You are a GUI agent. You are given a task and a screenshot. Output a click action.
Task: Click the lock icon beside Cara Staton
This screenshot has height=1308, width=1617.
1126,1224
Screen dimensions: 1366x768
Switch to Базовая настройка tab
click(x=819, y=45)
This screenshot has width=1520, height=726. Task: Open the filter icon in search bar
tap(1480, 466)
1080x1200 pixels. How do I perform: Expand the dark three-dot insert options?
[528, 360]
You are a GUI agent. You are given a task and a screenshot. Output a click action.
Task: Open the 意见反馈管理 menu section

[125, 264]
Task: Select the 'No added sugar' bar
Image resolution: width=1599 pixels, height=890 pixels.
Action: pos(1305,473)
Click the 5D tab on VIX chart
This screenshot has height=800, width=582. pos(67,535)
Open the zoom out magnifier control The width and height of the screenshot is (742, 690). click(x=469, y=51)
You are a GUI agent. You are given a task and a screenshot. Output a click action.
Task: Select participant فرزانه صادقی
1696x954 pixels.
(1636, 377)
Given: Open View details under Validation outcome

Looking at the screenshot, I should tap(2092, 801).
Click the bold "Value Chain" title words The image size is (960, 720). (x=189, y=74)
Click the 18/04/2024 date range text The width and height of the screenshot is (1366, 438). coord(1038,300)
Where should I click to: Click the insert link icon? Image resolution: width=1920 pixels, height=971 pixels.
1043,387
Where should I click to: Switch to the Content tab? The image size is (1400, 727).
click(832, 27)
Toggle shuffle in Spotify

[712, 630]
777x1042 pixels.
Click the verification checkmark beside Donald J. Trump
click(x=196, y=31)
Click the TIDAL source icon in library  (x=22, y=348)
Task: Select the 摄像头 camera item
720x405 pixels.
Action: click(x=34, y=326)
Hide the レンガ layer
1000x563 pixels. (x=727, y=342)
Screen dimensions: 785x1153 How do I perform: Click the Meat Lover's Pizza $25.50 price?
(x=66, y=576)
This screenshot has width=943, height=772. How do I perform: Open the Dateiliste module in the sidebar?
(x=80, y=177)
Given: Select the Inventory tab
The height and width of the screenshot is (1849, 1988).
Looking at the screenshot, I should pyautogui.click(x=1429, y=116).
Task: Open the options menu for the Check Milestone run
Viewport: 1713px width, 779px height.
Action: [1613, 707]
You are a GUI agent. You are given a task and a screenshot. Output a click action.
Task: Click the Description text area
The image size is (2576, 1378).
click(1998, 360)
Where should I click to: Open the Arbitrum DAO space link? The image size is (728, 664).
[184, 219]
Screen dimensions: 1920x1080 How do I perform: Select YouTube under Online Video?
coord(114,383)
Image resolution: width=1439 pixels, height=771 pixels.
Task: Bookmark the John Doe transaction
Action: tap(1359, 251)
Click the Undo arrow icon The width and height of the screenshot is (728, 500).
###
• **Aim**
Please recast all of the items above as a numbered list with one line per entry, leaving out the blank lines.

• **In response**
1. You are a GUI agent. You are given a task and a screenshot. Output a click action.
2. Task: Click the lock icon beside Cara Staton
3. This screenshot has height=1308, width=1617.
4. 1126,1224
5. Screen dimensions: 1366x768
6. Switch to Базовая настройка tab
7. click(x=819, y=45)
8. This screenshot has width=1520, height=726. Task: Open the filter icon in search bar
9. tap(1480, 466)
10. 1080x1200 pixels. How do I perform: Expand the dark three-dot insert options?
11. [528, 360]
12. You are a GUI agent. You are given a task and a screenshot. Output a click action.
13. Task: Open the 意见反馈管理 menu section
14. [125, 264]
15. Task: Select the 'No added sugar' bar
16. Image resolution: width=1599 pixels, height=890 pixels.
17. Action: pos(1305,473)
18. Click the 5D tab on VIX chart
19. This screenshot has height=800, width=582. pos(67,535)
20. Open the zoom out magnifier control The width and height of the screenshot is (742, 690). click(x=469, y=51)
21. You are a GUI agent. You are given a task and a screenshot. Output a click action.
22. Task: Select participant فرزانه صادقی
23. 1696x954 pixels.
24. (1636, 377)
25. Given: Open View details under Validation outcome
26. Looking at the screenshot, I should tap(2092, 801).
27. Click the bold "Value Chain" title words The image size is (960, 720). (x=189, y=74)
28. Click the 18/04/2024 date range text The width and height of the screenshot is (1366, 438). coord(1038,300)
29. Where should I click to: Click the insert link icon? Image resolution: width=1920 pixels, height=971 pixels.
30. 1043,387
31. Where should I click to: Switch to the Content tab? The image size is (1400, 727).
32. click(832, 27)
33. Toggle shuffle in Spotify
34. [712, 630]
35. 777x1042 pixels.
36. Click the verification checkmark beside Donald J. Trump
37. click(x=196, y=31)
38. Click the TIDAL source icon in library  (x=22, y=348)
39. Task: Select the 摄像头 camera item
40. 720x405 pixels.
41. Action: click(x=34, y=326)
42. Hide the レンガ layer
43. 1000x563 pixels. (x=727, y=342)
44. Screen dimensions: 785x1153 How do I perform: Click the Meat Lover's Pizza $25.50 price?
45. (x=66, y=576)
46. This screenshot has width=943, height=772. How do I perform: Open the Dateiliste module in the sidebar?
47. (x=80, y=177)
48. Given: Select the Inventory tab
49. The height and width of the screenshot is (1849, 1988).
50. Looking at the screenshot, I should pyautogui.click(x=1429, y=116).
51. Task: Open the options menu for the Check Milestone run
52. Viewport: 1713px width, 779px height.
53. Action: [1613, 707]
54. You are a GUI agent. You are given a task and a screenshot. Output a click action.
55. Task: Click the Description text area
56. The image size is (2576, 1378).
57. click(1998, 360)
58. Where should I click to: Open the Arbitrum DAO space link? The image size is (728, 664).
59. [184, 219]
60. Screen dimensions: 1920x1080 How do I perform: Select YouTube under Online Video?
61. coord(114,383)
62. Image resolution: width=1439 pixels, height=771 pixels.
63. Task: Bookmark the John Doe transaction
64. Action: tap(1359, 251)
65. Click the Undo arrow icon The width and height of the screenshot is (728, 500).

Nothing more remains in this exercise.